Dem Abwärtstrend der Versorger-Aktien können sich auch die Papiere der österreichischen Verbund AG nicht entziehen. In den vergangenen zwölf Monaten hat die Verbund-Aktie rund 40 Prozent an Wert verloren. Charttechnisch befindet sie sich noch im freien Fall.

Zwar gewinnt das Unternehmen seine Energie hauptsächlich aus Wasserkraft und hat nicht mit den Altlasten des Atomausstiegs zu kämpfen, dennoch drückt der Preisverfall beim Strom den Gewinn. Die Zahlen für 2015 werden voraussichtlich am 9. März veröffentlicht. Dann wird sich zeigen, wohin die Reise geht. Wir sprachen mit Vorstandschef Wolfgang Anzengruber über die Zukunft der Branche und die weiteren Aussichten für das Unternehmen - auch auf dem deutschen Markt.

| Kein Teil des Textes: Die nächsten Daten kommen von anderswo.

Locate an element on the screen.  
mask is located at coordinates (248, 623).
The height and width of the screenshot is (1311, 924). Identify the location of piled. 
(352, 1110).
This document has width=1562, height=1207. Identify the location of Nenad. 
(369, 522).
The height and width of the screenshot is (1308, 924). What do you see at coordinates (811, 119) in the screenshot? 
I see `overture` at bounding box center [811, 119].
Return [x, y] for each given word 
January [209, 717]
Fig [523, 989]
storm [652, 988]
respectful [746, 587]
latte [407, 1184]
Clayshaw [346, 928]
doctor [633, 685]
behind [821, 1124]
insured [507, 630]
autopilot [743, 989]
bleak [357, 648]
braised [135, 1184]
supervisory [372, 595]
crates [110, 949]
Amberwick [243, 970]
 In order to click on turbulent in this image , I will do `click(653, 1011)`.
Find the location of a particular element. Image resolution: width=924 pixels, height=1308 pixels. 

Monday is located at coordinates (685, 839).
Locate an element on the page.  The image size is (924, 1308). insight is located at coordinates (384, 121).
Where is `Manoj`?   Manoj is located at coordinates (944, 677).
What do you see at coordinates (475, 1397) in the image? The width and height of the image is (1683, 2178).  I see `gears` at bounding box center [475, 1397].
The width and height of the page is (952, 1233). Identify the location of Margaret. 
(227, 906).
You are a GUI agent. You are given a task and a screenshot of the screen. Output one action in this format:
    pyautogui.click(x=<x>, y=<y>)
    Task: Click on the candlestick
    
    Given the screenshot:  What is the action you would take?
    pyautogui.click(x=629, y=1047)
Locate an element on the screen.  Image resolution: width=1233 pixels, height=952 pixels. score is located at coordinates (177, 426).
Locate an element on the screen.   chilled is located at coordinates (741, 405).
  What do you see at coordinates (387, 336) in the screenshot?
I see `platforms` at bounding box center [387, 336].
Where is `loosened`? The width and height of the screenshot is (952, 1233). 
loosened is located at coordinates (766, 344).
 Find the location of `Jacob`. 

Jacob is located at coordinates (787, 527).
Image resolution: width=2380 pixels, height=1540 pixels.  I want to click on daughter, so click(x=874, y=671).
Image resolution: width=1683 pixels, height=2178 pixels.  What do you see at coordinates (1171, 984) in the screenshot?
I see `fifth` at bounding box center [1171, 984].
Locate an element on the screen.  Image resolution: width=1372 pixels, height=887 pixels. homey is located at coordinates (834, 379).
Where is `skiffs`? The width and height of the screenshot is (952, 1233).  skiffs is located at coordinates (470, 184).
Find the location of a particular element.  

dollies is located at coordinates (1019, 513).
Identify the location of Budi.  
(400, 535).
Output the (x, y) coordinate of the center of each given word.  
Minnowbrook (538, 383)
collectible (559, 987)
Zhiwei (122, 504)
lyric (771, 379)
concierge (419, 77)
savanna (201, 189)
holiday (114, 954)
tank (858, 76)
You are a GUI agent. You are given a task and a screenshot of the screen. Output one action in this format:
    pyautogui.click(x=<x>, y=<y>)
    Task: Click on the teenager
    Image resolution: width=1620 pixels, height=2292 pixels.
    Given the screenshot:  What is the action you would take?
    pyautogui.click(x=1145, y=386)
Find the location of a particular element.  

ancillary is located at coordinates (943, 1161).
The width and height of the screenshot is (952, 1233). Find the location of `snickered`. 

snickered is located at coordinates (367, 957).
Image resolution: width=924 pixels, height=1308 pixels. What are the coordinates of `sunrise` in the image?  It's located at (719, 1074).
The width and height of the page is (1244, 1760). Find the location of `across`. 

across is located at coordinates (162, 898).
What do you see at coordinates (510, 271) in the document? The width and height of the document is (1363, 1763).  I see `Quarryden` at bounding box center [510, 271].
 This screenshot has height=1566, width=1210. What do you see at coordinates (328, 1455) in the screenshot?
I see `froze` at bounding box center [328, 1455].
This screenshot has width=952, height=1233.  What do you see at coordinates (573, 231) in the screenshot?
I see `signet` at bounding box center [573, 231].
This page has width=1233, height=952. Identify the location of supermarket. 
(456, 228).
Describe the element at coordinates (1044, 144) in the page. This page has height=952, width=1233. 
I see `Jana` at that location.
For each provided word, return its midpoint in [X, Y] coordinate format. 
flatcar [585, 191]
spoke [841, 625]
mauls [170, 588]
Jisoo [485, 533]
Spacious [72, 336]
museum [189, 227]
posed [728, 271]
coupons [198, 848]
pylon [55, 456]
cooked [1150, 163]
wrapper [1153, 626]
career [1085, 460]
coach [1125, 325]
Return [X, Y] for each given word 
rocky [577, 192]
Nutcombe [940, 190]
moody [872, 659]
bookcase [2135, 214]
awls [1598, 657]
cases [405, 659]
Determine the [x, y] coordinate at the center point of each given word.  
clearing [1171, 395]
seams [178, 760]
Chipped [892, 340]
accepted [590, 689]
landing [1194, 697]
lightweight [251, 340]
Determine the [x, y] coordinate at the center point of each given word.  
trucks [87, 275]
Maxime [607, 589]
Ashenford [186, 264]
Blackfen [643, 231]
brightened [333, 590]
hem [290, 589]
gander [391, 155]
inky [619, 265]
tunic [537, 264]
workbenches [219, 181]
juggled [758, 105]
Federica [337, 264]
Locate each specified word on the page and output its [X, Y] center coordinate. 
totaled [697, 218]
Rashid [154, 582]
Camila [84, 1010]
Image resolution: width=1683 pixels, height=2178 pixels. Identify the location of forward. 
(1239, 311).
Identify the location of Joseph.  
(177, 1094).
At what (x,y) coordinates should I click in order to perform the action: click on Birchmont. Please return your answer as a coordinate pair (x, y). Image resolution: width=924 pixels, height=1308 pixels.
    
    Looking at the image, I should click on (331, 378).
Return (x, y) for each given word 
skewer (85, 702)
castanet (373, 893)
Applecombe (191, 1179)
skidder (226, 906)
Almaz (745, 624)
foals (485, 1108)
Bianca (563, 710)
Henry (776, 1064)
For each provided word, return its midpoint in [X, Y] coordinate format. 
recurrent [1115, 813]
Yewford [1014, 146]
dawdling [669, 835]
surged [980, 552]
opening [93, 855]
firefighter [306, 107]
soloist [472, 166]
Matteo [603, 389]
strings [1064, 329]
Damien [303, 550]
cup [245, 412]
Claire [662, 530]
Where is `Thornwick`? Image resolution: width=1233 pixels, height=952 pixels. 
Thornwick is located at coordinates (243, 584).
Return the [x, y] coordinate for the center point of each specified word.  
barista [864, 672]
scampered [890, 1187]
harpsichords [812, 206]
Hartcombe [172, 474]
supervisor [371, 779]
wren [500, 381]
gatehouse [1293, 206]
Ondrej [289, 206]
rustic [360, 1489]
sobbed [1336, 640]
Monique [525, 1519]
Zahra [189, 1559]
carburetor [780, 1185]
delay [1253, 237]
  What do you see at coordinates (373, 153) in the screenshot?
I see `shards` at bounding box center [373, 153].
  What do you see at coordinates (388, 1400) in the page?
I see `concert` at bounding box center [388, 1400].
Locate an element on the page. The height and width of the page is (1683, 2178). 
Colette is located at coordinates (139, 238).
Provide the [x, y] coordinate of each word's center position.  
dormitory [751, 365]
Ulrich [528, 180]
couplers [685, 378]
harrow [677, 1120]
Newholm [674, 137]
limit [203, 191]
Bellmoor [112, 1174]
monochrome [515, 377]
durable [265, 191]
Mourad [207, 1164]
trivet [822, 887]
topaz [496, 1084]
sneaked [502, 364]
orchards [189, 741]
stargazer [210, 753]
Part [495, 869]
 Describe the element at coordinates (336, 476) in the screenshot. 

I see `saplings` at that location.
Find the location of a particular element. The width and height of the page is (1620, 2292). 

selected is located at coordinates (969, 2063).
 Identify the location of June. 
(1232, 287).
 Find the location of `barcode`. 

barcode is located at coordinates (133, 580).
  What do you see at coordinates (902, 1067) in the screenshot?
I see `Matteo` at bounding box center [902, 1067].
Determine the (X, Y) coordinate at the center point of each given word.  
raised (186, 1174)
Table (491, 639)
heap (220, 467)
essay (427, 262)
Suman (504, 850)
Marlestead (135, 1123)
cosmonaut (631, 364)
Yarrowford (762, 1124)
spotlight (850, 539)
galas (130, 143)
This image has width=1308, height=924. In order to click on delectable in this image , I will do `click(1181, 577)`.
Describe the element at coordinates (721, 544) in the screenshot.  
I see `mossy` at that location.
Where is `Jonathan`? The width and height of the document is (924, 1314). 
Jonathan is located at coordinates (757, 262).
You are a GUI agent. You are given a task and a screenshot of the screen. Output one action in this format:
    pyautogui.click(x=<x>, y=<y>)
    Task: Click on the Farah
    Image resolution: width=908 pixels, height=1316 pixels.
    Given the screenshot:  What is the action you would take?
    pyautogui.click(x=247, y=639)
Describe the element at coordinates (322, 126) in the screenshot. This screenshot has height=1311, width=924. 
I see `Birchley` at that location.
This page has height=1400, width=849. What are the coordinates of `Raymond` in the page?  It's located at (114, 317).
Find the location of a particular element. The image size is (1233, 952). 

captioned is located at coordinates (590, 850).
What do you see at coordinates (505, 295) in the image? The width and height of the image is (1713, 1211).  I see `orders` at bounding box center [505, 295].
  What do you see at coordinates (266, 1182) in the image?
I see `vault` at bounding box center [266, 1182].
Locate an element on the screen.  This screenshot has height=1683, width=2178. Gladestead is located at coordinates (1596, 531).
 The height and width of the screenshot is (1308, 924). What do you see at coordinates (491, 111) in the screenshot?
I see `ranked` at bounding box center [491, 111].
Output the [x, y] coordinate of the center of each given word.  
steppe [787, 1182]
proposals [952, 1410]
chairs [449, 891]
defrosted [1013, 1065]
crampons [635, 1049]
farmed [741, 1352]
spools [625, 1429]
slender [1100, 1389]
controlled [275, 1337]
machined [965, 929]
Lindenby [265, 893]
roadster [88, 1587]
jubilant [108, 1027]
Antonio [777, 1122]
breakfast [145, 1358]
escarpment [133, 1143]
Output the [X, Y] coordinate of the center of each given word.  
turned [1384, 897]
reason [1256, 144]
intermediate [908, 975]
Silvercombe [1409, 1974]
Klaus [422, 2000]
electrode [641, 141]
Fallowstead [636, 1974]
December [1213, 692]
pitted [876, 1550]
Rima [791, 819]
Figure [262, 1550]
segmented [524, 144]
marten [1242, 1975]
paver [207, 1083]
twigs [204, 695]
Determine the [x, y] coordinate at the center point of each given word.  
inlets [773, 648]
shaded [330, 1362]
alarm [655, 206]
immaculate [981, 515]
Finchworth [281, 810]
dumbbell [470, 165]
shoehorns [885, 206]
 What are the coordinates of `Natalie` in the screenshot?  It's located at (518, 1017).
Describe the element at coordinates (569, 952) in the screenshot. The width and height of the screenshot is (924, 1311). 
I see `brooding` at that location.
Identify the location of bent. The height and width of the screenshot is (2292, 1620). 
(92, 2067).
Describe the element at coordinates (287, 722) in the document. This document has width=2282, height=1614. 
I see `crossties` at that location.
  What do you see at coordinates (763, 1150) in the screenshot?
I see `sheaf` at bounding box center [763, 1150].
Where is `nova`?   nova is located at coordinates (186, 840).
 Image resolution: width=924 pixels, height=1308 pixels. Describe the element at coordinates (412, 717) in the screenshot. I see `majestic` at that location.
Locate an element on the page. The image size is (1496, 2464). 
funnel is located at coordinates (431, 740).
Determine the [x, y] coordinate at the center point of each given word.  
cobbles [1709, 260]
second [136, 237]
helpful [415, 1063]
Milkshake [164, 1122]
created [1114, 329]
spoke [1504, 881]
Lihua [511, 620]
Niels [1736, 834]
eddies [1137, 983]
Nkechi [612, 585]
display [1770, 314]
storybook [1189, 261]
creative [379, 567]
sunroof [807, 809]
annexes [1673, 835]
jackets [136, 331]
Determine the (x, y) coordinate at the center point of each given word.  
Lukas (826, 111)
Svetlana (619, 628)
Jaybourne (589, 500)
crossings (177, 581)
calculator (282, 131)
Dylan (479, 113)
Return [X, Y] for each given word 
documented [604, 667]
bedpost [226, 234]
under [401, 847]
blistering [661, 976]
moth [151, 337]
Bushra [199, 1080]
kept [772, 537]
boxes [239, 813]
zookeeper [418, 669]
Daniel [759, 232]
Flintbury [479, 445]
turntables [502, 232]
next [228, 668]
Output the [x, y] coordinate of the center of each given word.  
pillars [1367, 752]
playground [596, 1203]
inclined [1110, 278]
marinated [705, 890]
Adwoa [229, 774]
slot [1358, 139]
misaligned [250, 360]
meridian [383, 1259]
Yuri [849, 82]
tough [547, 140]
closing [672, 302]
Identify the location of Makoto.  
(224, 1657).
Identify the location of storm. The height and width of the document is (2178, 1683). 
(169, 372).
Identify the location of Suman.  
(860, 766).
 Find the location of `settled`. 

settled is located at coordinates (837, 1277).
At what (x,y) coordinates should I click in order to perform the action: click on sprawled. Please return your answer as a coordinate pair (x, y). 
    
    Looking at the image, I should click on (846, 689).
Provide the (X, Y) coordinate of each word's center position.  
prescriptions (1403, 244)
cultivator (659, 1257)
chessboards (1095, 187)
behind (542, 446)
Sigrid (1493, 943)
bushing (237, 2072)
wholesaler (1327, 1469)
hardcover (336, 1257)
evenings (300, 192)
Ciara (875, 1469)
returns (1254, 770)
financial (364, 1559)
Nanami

Börse Online: Die Energiebranche befindet sich im Umbruch. Wie sehen die klassischen Konzerne in zehn Jahren aus?


Wolfgang Anzengruber:

Auf jeden Fall anders als heute. Wenn man sich anschaut, wie es noch vor nicht allzu langer Zeit ausgesehen hat, kann man sich sicher sein, dass in zehn Jahren kein Stein mehr auf dem anderen stehen wird. Die Rahmenbedingungen haben sich gravierend geändert. Die Energiewende ist eine Tatsache.

Was genau wird sich ändern?


Die große Herausforderung für den gesamten Sektor wird es sein, mit dem Kunden - sprich Privat-, Industrie- und Gewerbekunden - eine bestmögliche Vernetzung zu haben, um über das klassische Kundenverhältnis hinaus zusätzliche Services und Dienstleistungen anzubieten. Wir erleben eine Demokratisierung in der Energiewelt. Wir haben nicht mehr das Kunden-Lieferanten-Verhältnis, wie wir es früher einmal hatten. Der Kunde ist viel stärker verzahnt mit uns. Das Produkt Strom wird ein Commodity sein, das man aus erneuerbaren Quellen gewinnt. Bei uns sind das vorrangig Wasser, Wind und Sonne.

Strom stand in der Vergangenheit nicht immer im Ruf, umweltfreundlich zu sein ...


Heute macht Strom etwa 20 Prozent des gesamten Energiesystems aus. Um dieses gesamte System weiter in Richtung der erneuerbaren Energien zu bringen, wird man Strom sehr stark brauchen. Strom hat eine substituierende Kraft für fossile Energieträger. Bisher wurde in der Regel mit Gas und Öl geheizt, künftig wird das zunehmend über Strom geschehen. Zudem wird Strom im Mobilitätssektor an Bedeutung gewinnen.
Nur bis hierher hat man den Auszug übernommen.